>>

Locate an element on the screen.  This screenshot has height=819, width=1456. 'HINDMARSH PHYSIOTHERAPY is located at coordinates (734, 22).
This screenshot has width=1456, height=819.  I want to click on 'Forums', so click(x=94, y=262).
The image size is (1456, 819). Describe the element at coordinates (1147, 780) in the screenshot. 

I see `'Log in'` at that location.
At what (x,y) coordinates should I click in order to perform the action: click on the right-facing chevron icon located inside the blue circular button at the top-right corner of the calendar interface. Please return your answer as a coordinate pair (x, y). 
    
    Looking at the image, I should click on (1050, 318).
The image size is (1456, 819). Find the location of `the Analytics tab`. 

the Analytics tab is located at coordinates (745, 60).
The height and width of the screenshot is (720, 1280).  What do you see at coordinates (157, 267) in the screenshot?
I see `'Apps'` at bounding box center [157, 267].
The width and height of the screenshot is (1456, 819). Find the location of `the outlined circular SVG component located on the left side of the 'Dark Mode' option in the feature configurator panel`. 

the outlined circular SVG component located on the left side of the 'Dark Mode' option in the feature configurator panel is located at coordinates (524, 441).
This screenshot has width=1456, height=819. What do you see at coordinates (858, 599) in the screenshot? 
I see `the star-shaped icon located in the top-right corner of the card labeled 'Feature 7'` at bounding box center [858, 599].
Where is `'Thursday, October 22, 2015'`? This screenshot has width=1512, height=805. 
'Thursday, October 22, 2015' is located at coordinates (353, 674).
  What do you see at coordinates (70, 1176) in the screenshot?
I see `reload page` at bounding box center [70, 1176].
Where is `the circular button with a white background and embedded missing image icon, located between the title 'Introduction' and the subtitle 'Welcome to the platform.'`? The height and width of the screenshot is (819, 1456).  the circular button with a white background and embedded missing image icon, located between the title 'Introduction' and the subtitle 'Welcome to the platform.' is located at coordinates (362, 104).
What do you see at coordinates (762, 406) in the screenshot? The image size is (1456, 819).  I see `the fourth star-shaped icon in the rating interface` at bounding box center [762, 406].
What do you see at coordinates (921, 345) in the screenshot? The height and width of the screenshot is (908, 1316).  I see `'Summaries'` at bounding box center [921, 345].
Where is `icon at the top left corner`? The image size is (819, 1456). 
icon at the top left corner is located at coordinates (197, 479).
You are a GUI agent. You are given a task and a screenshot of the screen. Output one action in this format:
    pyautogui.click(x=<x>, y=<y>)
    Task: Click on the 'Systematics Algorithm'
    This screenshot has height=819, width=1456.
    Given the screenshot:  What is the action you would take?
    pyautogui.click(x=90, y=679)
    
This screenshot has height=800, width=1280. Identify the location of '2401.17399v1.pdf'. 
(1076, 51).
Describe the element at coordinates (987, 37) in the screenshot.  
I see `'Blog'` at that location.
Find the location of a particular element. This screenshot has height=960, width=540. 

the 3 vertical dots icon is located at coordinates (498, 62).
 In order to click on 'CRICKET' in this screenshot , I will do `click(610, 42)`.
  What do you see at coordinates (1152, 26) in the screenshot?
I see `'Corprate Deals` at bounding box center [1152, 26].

<<

Процитируйте все записи выше слово в слово, ничего в них не меняя.

Locate an element on the screen.  This screenshot has height=819, width=1456. 'HINDMARSH PHYSIOTHERAPY is located at coordinates (734, 22).
This screenshot has width=1456, height=819.  I want to click on 'Forums', so click(x=94, y=262).
The image size is (1456, 819). Describe the element at coordinates (1147, 780) in the screenshot. 

I see `'Log in'` at that location.
At what (x,y) coordinates should I click in order to perform the action: click on the right-facing chevron icon located inside the blue circular button at the top-right corner of the calendar interface. Please return your answer as a coordinate pair (x, y). 
    
    Looking at the image, I should click on (1050, 318).
The image size is (1456, 819). Find the location of `the Analytics tab`. 

the Analytics tab is located at coordinates (745, 60).
The height and width of the screenshot is (720, 1280).  What do you see at coordinates (157, 267) in the screenshot?
I see `'Apps'` at bounding box center [157, 267].
The width and height of the screenshot is (1456, 819). Find the location of `the outlined circular SVG component located on the left side of the 'Dark Mode' option in the feature configurator panel`. 

the outlined circular SVG component located on the left side of the 'Dark Mode' option in the feature configurator panel is located at coordinates (524, 441).
This screenshot has width=1456, height=819. What do you see at coordinates (858, 599) in the screenshot? 
I see `the star-shaped icon located in the top-right corner of the card labeled 'Feature 7'` at bounding box center [858, 599].
Where is `'Thursday, October 22, 2015'`? This screenshot has width=1512, height=805. 
'Thursday, October 22, 2015' is located at coordinates (353, 674).
  What do you see at coordinates (70, 1176) in the screenshot?
I see `reload page` at bounding box center [70, 1176].
Where is `the circular button with a white background and embedded missing image icon, located between the title 'Introduction' and the subtitle 'Welcome to the platform.'`? The height and width of the screenshot is (819, 1456).  the circular button with a white background and embedded missing image icon, located between the title 'Introduction' and the subtitle 'Welcome to the platform.' is located at coordinates (362, 104).
What do you see at coordinates (762, 406) in the screenshot? The image size is (1456, 819).  I see `the fourth star-shaped icon in the rating interface` at bounding box center [762, 406].
What do you see at coordinates (921, 345) in the screenshot? The height and width of the screenshot is (908, 1316).  I see `'Summaries'` at bounding box center [921, 345].
Where is `icon at the top left corner`? The image size is (819, 1456). 
icon at the top left corner is located at coordinates (197, 479).
You are a GUI agent. You are given a task and a screenshot of the screen. Output one action in this format:
    pyautogui.click(x=<x>, y=<y>)
    Task: Click on the 'Systematics Algorithm'
    This screenshot has height=819, width=1456.
    Given the screenshot:  What is the action you would take?
    pyautogui.click(x=90, y=679)
    
This screenshot has height=800, width=1280. Identify the location of '2401.17399v1.pdf'. 
(1076, 51).
Describe the element at coordinates (987, 37) in the screenshot.  
I see `'Blog'` at that location.
Find the location of a particular element. This screenshot has height=960, width=540. 

the 3 vertical dots icon is located at coordinates (498, 62).
 In order to click on 'CRICKET' in this screenshot , I will do `click(610, 42)`.
  What do you see at coordinates (1152, 26) in the screenshot?
I see `'Corprate Deals` at bounding box center [1152, 26].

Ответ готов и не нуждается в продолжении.